Splicing of pre-mRNA takes place on a massive macromolecular machine in the nucleus of eukaryotic cells, the supraspliceosome. This particle is a multicomponent biological complex of RNA and proteins. It is composed of four sub-structures termed native spliceosomes that splice pre-mRNA. The structure of the native spliceosome, determined by cryo-EM at 20 A resolution, showed that it is composed of two distinct subunits. Previously, medium resolution structural analysis of supraspliceosomes by electron tomography was performed, yet little is known of how the native spliceosomes are arranged within the intact particle.
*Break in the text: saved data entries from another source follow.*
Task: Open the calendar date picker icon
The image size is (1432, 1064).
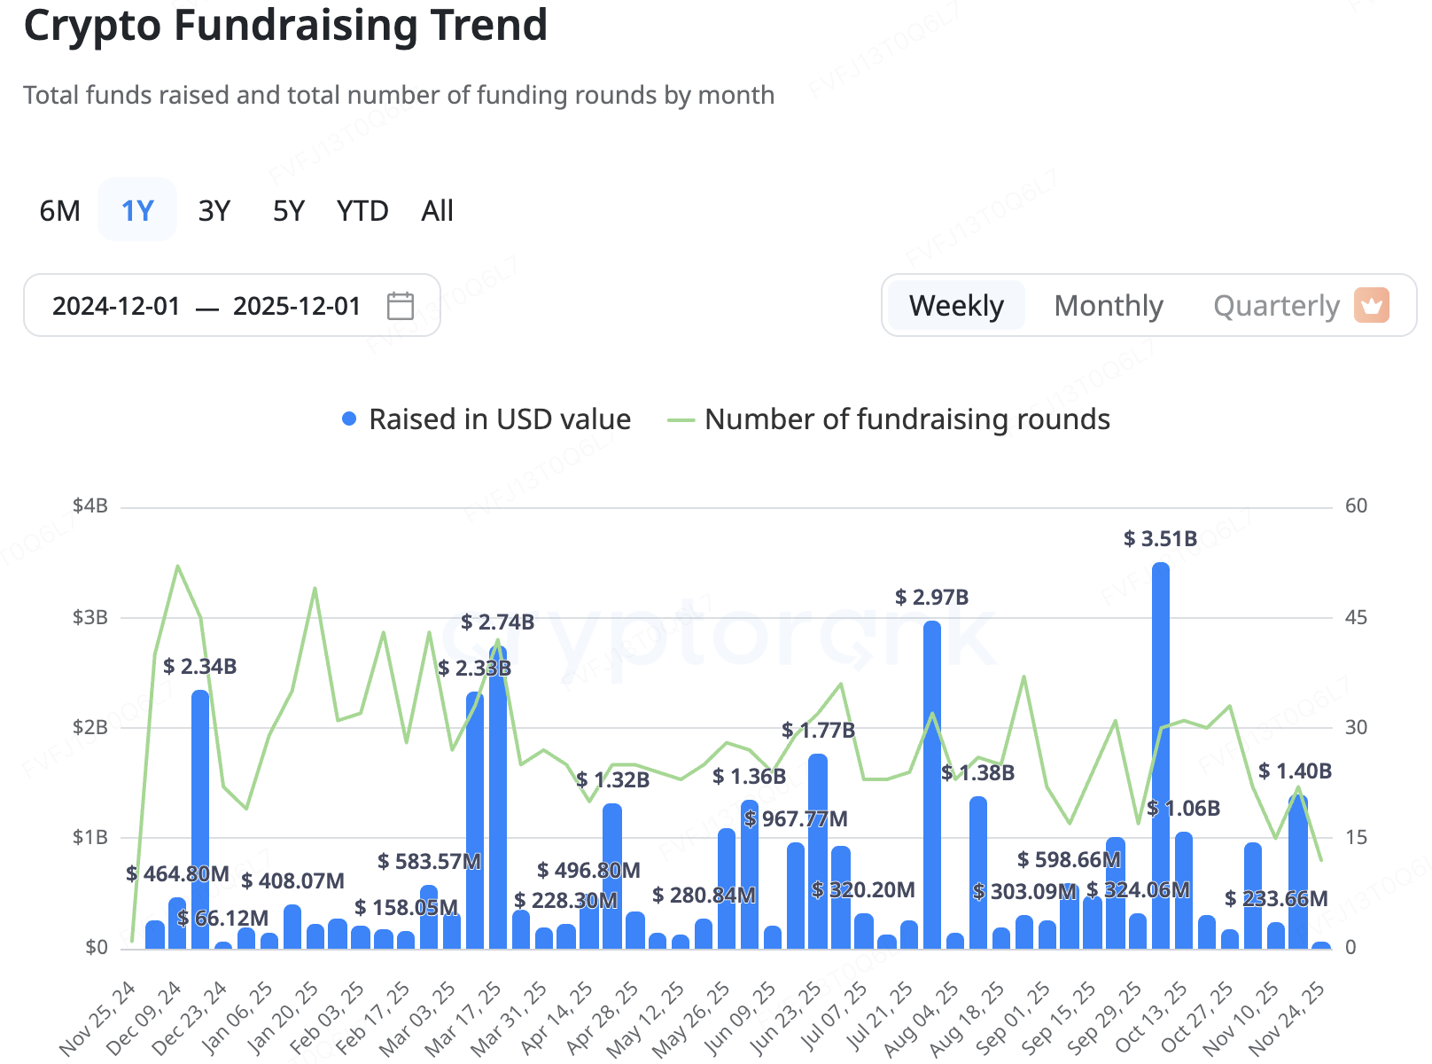Action: pyautogui.click(x=401, y=306)
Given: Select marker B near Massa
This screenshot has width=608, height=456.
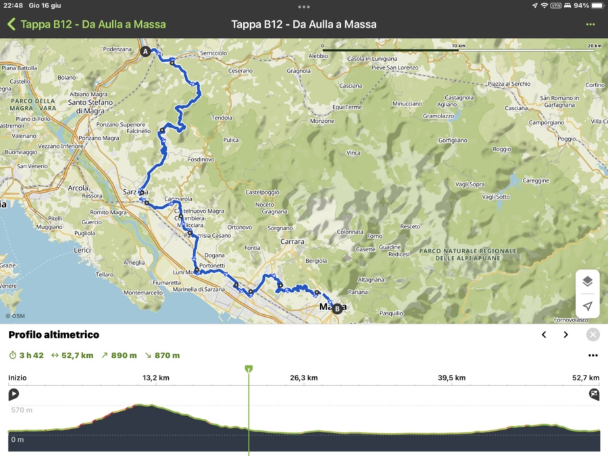Looking at the screenshot, I should (336, 308).
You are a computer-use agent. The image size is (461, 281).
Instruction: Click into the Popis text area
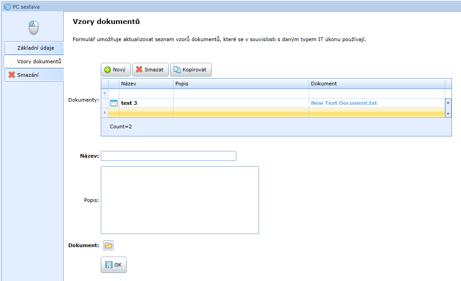[x=179, y=200]

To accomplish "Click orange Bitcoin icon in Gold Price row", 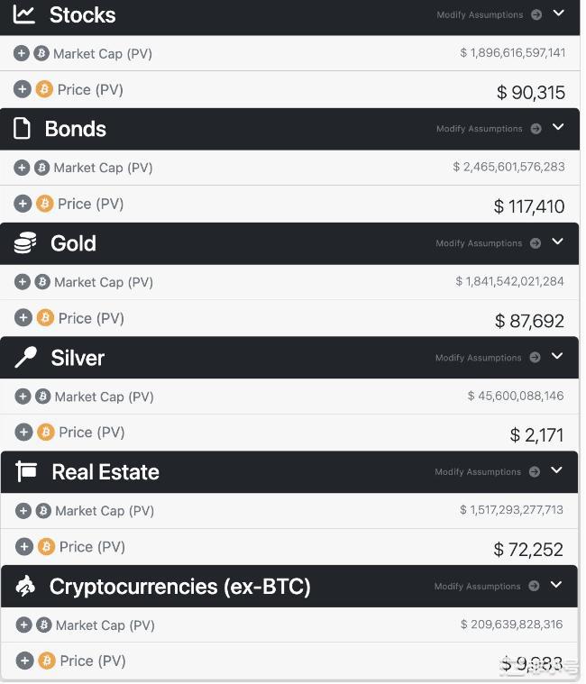I will 45,318.
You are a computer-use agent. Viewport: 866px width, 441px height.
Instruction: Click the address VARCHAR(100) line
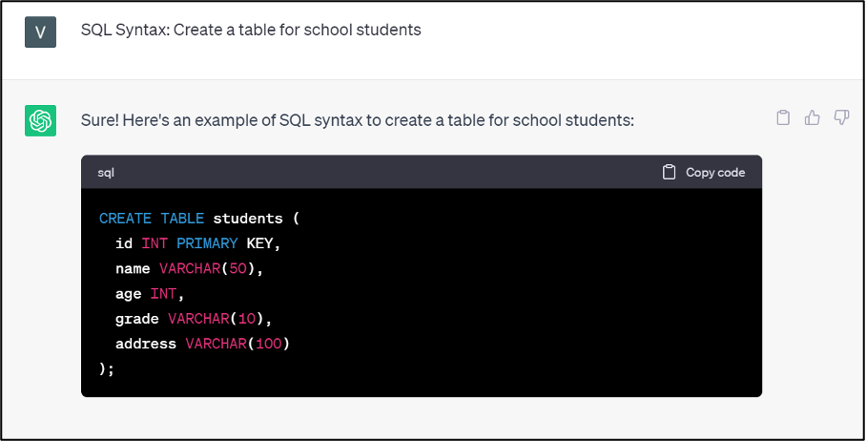[202, 344]
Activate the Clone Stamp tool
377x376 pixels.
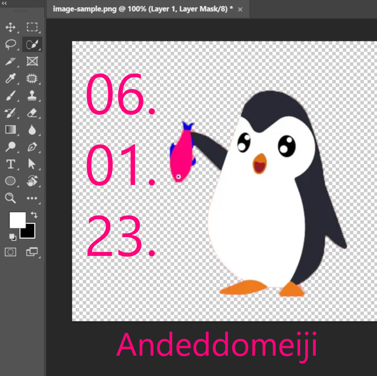coord(32,95)
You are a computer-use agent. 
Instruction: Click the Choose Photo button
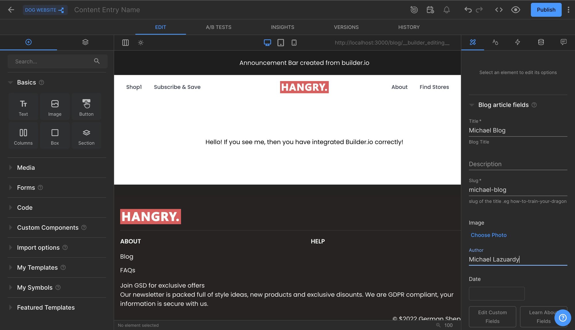[488, 235]
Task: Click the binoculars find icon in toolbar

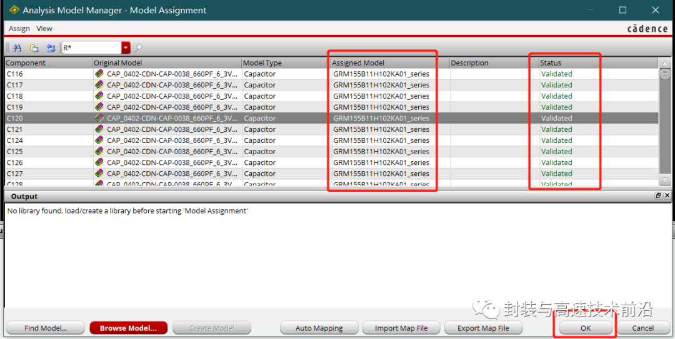Action: tap(17, 48)
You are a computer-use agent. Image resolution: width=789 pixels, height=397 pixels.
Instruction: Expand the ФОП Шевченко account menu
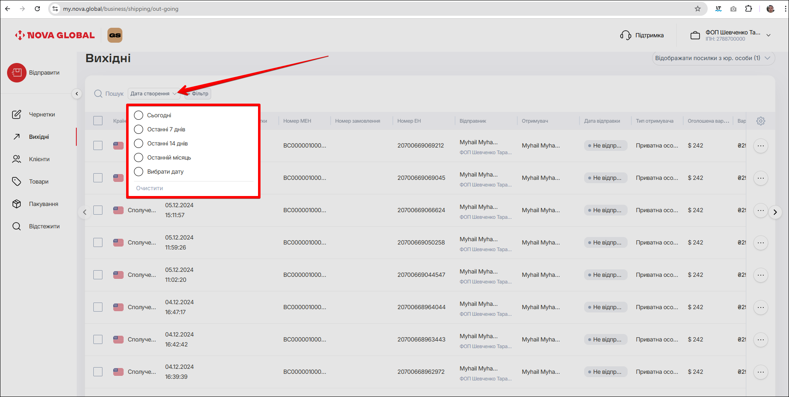tap(768, 36)
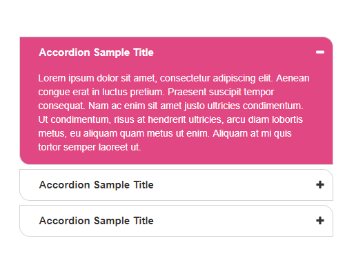This screenshot has width=345, height=276.
Task: Click the words "tortor semper laoreet ut"
Action: point(90,147)
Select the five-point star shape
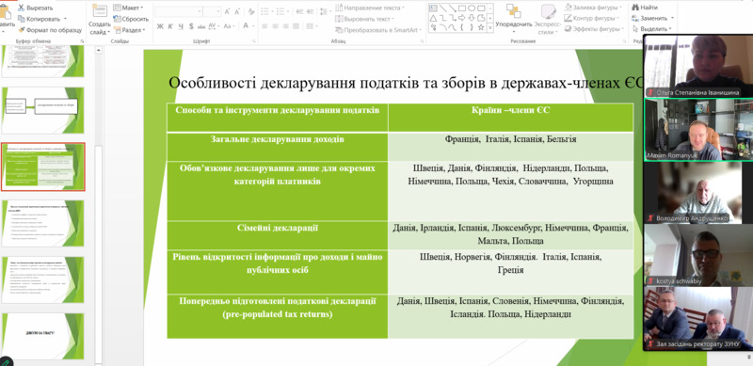Image resolution: width=753 pixels, height=366 pixels. tap(481, 27)
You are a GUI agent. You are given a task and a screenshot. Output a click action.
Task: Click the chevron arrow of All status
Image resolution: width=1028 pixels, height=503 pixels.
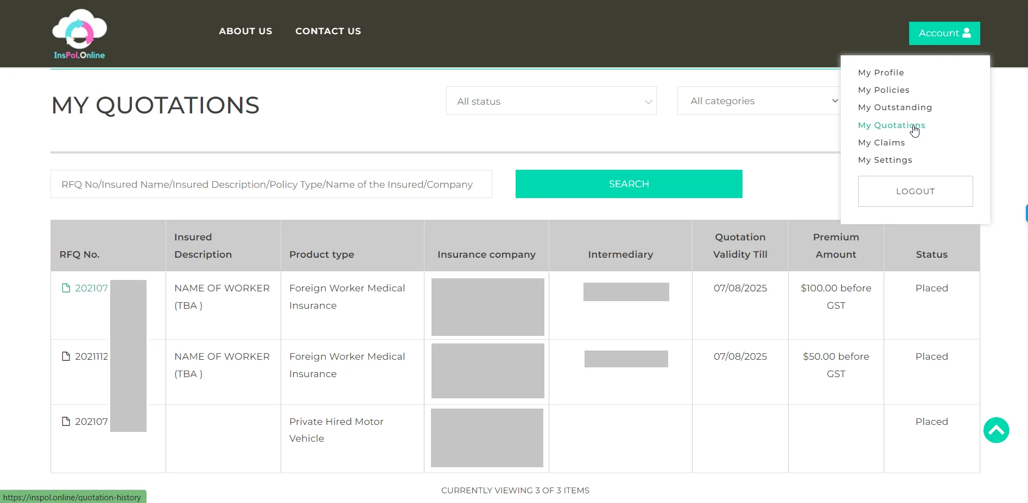tap(648, 102)
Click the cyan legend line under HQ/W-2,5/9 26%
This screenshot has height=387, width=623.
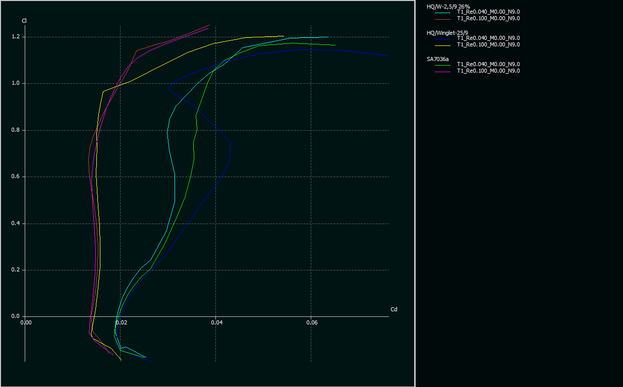[x=443, y=12]
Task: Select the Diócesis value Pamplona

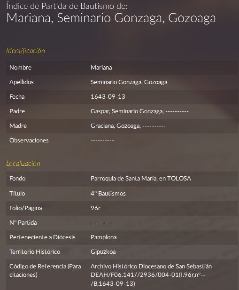Action: click(104, 237)
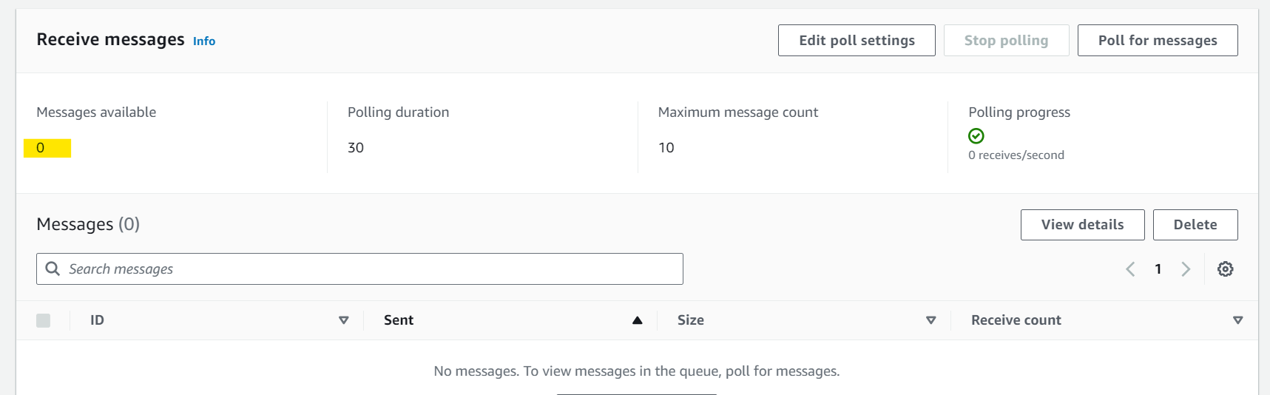Image resolution: width=1270 pixels, height=395 pixels.
Task: Go to previous page of messages
Action: click(x=1130, y=269)
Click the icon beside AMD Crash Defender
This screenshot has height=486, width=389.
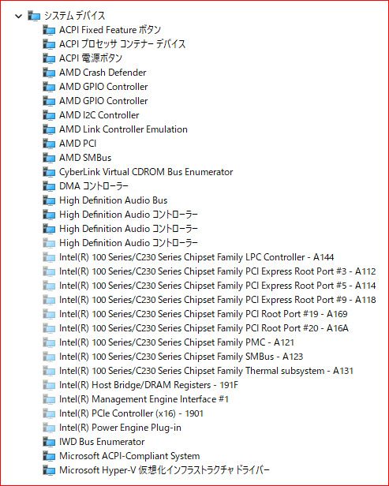point(49,73)
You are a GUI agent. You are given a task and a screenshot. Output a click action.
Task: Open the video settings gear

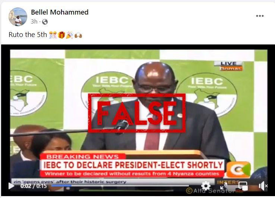click(x=206, y=186)
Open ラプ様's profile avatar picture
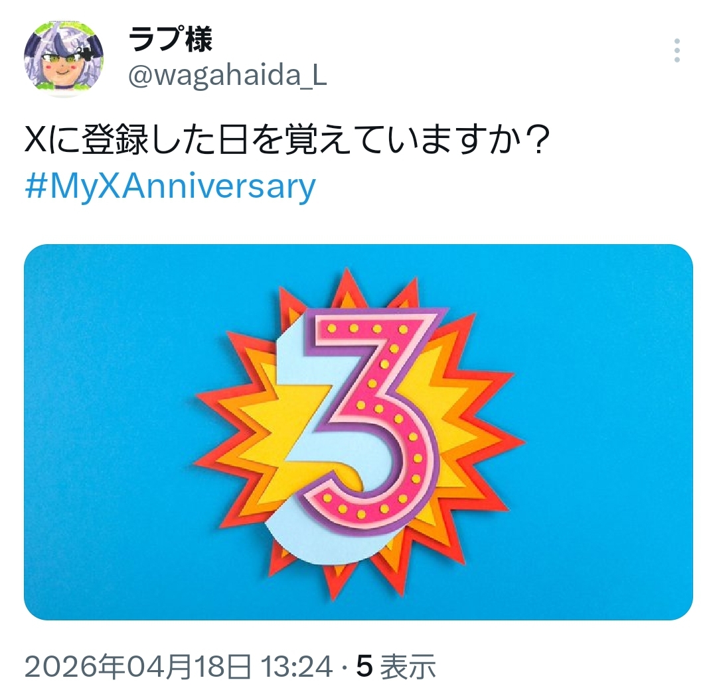Viewport: 717px width, 698px height. coord(64,59)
To address this question the native spliceosomes were analyzed and reconstructed in the context of the intact particle, using electron microscopy combined with image processing. Good correlation was obtained between the structure of the isolated native spliceosome, solved by cryo-EM, and the native spliceosome within the intact supraspliceosome. An ordered assembly was revealed with different potential roles assigned to the small and large subunits of the native spliceosome. The edges of the small subunits, which are in the center of the supraspliceosome, form a right angle and thus facilitate close contacts between the small subunits generating a 4-fold pattern. The analysis of sub-complex orientation within the particle suggests a possible route within the supraspliceosome for the passage of pre-mRNA, which is known to hold the particle together.